Know the Signs. Know the Risks.
Many people develop skin cancer in their lifetimes. It is by far the most curable form of cancer, though early detection is important for a positive outcome. Skin cancers often vary in appearance from person to person, making them difficult to identify to the untrained eye.
Skin cancer is the most frequently diagnosed cancer in the U.S. An estimated 2 million Americans are diagnosed with 3.5 million instances of skin cancer every year – representing more cases than those of breast, prostate, colon and lung cancers combined. In fact, the average American has a 1 in 5 chance of being diagnosed with some form of skin cancer at some point in his or her lifetime. Because skin cancer varies so widely in appearance, it is impossible to self-diagnose. However, you can monitor your skin and moles for changes that warrant a visit to your dermatologist. Examples include lesions or moles that are changing in size, shape and color, or those that are bleeding or itching.

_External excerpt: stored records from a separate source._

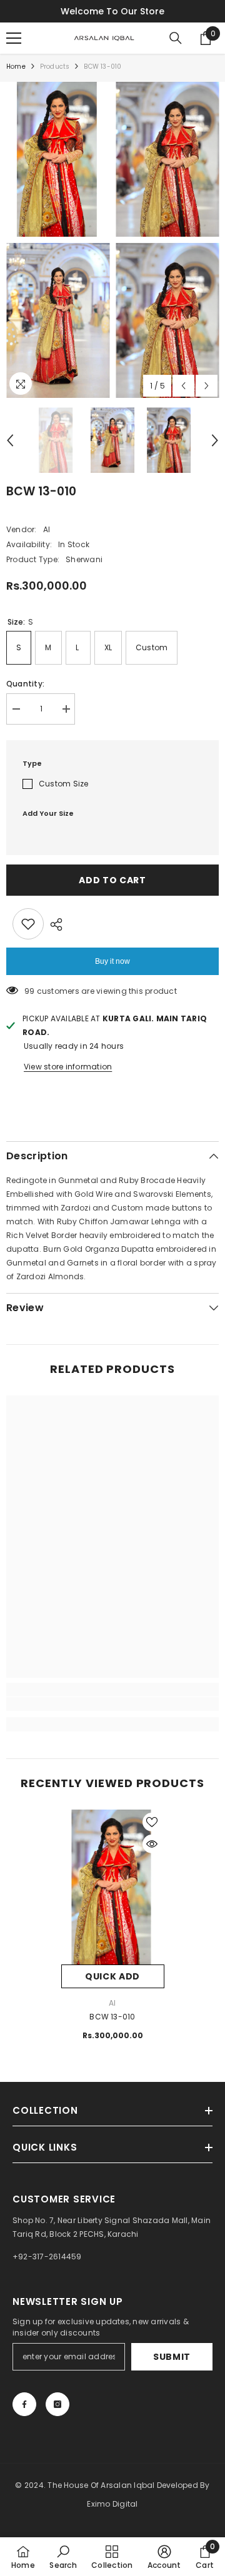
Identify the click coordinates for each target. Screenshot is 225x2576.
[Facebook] (24, 2404)
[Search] (175, 38)
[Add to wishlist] (28, 923)
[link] (112, 1704)
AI (46, 529)
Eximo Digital (112, 2504)
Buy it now (112, 961)
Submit (172, 2357)
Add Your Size (48, 813)
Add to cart (112, 880)
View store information (68, 1066)
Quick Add (112, 1976)
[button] (183, 386)
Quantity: (25, 683)
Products (55, 66)
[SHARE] (53, 924)
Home (16, 66)
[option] (57, 240)
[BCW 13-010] (112, 1887)
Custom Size (64, 783)
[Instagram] (57, 2404)
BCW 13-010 (112, 2016)
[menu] (13, 38)
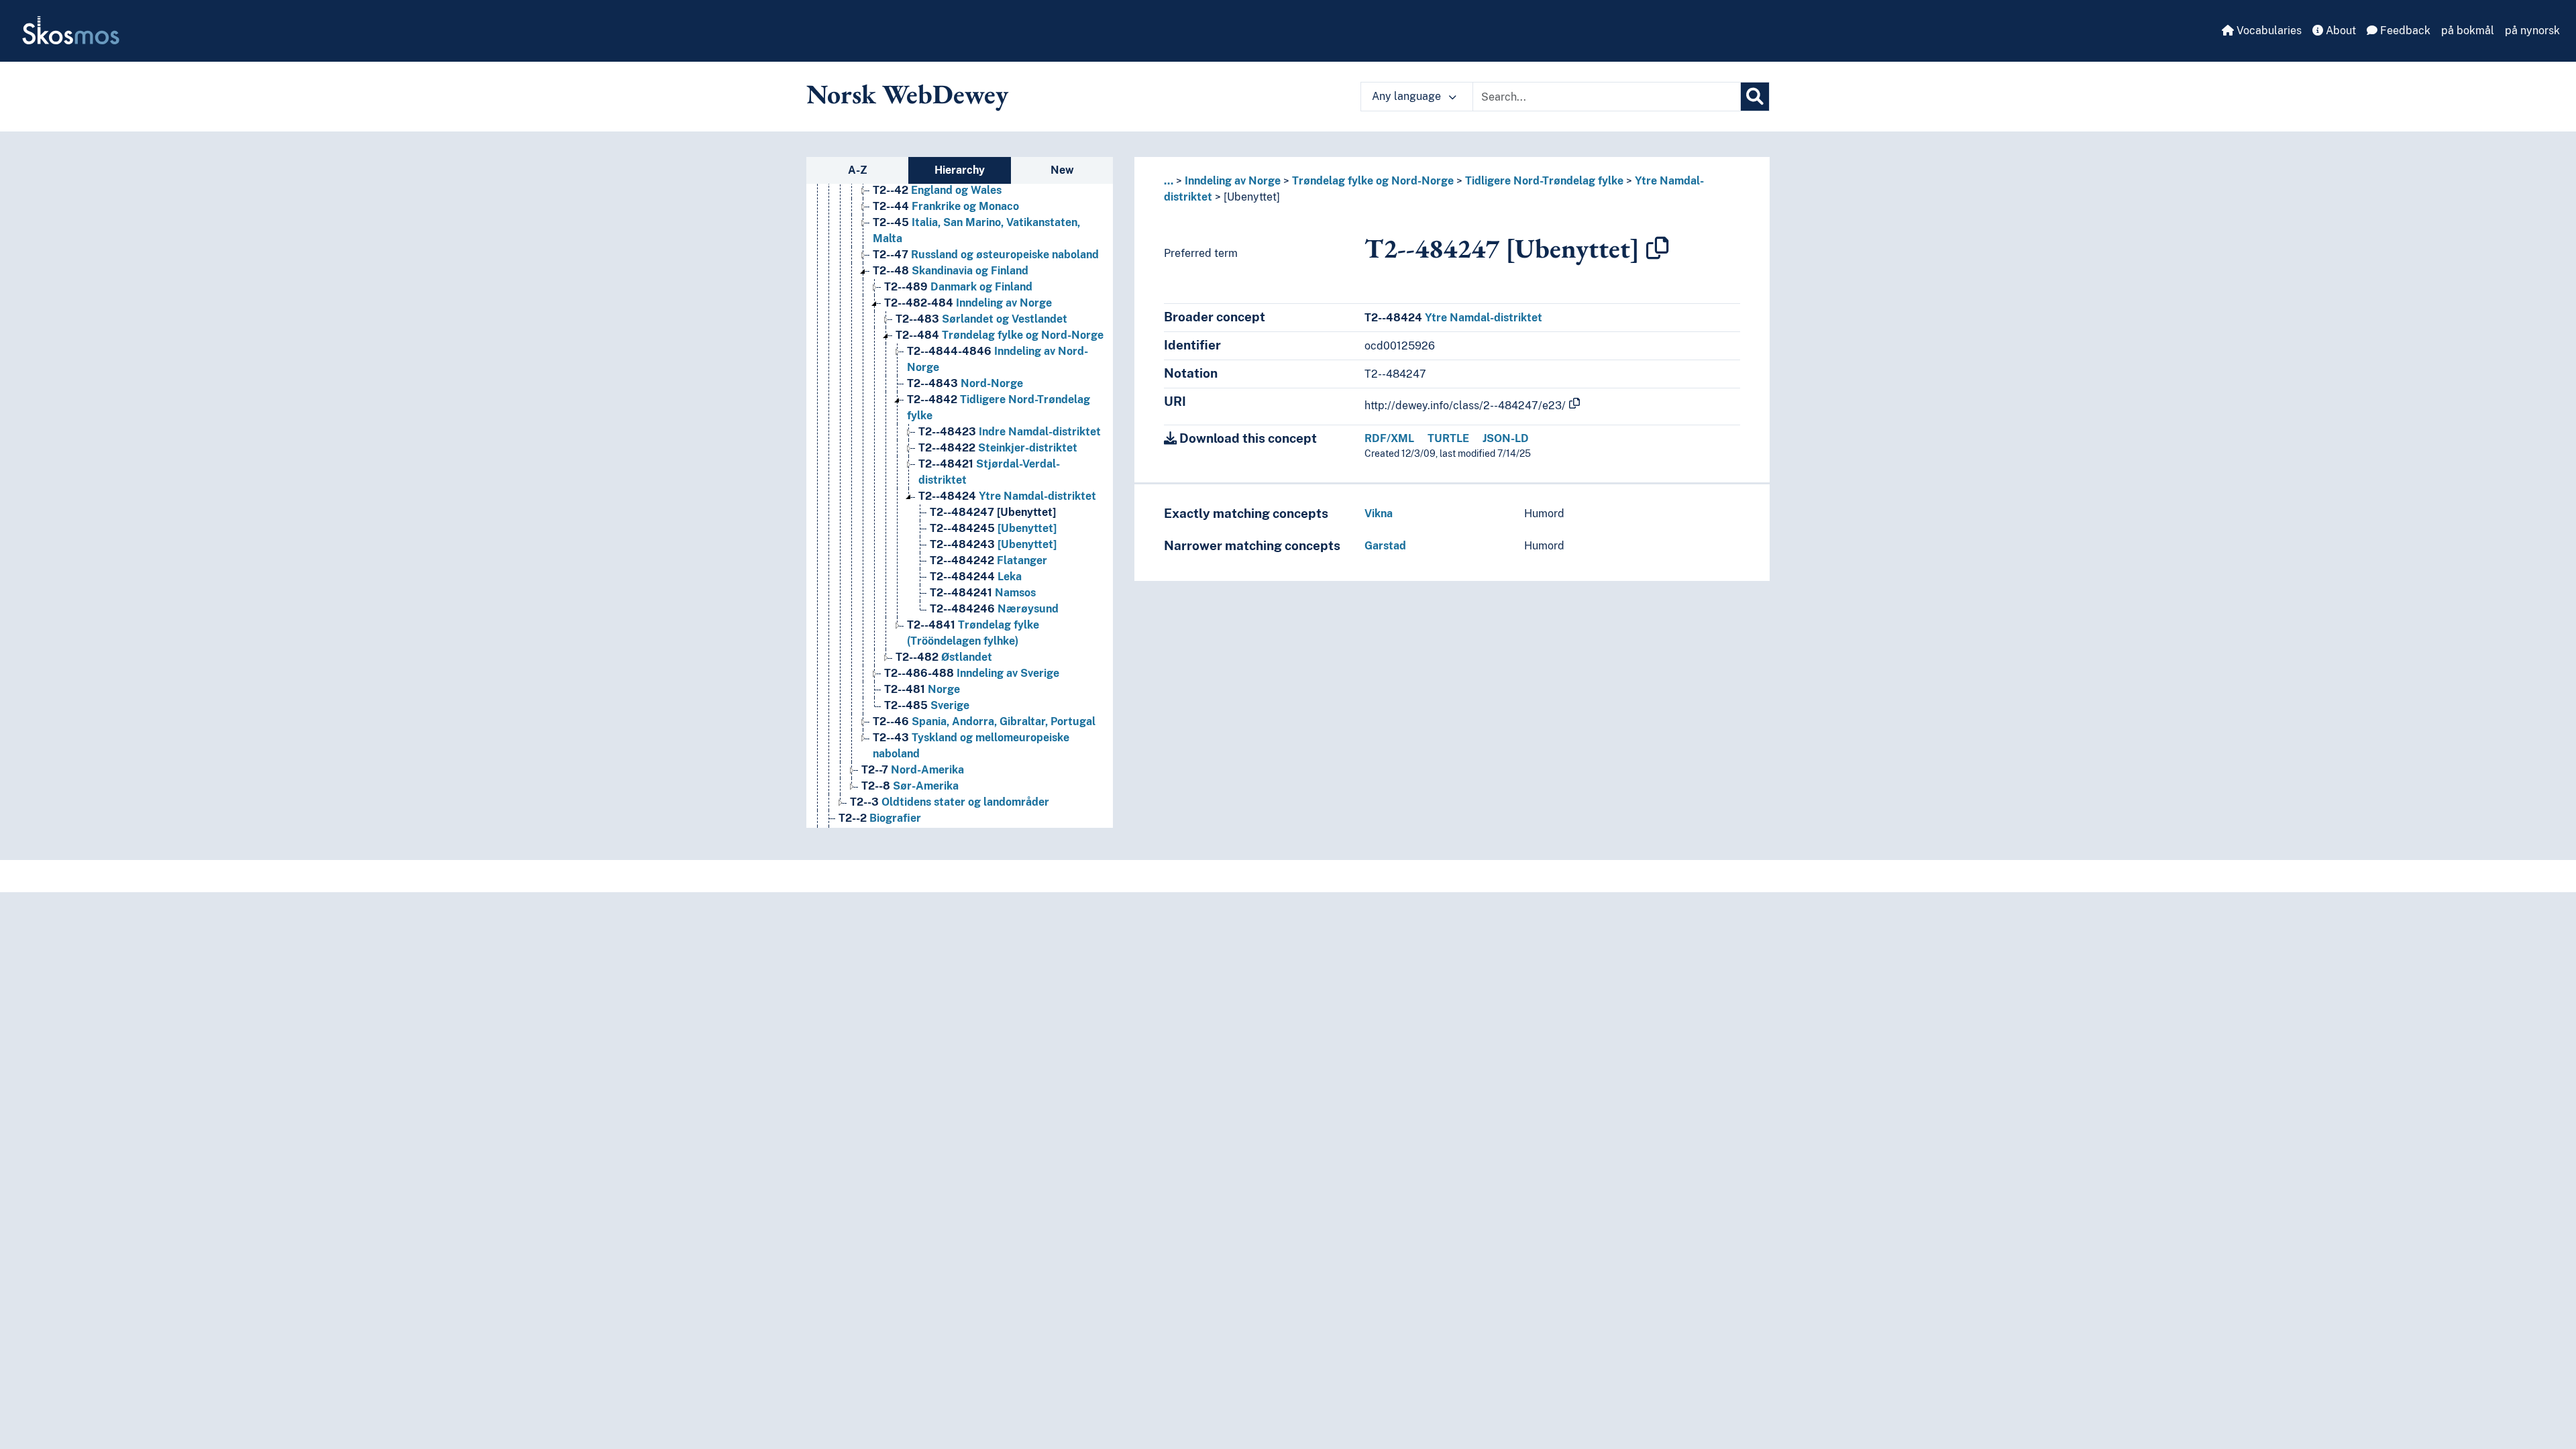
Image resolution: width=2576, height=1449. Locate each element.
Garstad (1385, 545)
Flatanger (988, 560)
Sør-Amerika (910, 786)
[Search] (1755, 96)
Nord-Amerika (912, 769)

Your dermatologist may remove suspicious moles altogether or otherwise conduct a biopsy to determine whether a malignancy is present.
If skin cancer is found, you’ll be treated according to the type of cancer you have and its stage. The vast majority of skin cancers are either basal cell carcinomas or squamous cell carcinomas – each of which has extremely high survival rates. However, your dermatologist will still excise these cancers from your skin to prevent cancer growth and eventual disfigurement. Another type of cancer, melanoma, is less prevalent than basal cell and squamous cell carcinomas, yet it is responsible for the vast majority of skin cancer deaths. Your doctor will excise a melanoma and depending on its stage of progression, may refer you for chemotherapy, radiation, or lymph node removal.
If you were a victim of skin cancer, chances are you developed it as a result of unprotected sun and UV exposure. You’ll need to wear sunscreen each day and avoid indoor tanning. Also, it is important to evaluate your skin frequently and any moles you may have for changes to their size, shape, color and symmetry. If you find something growing on your skin again, see your dermatologist immediately.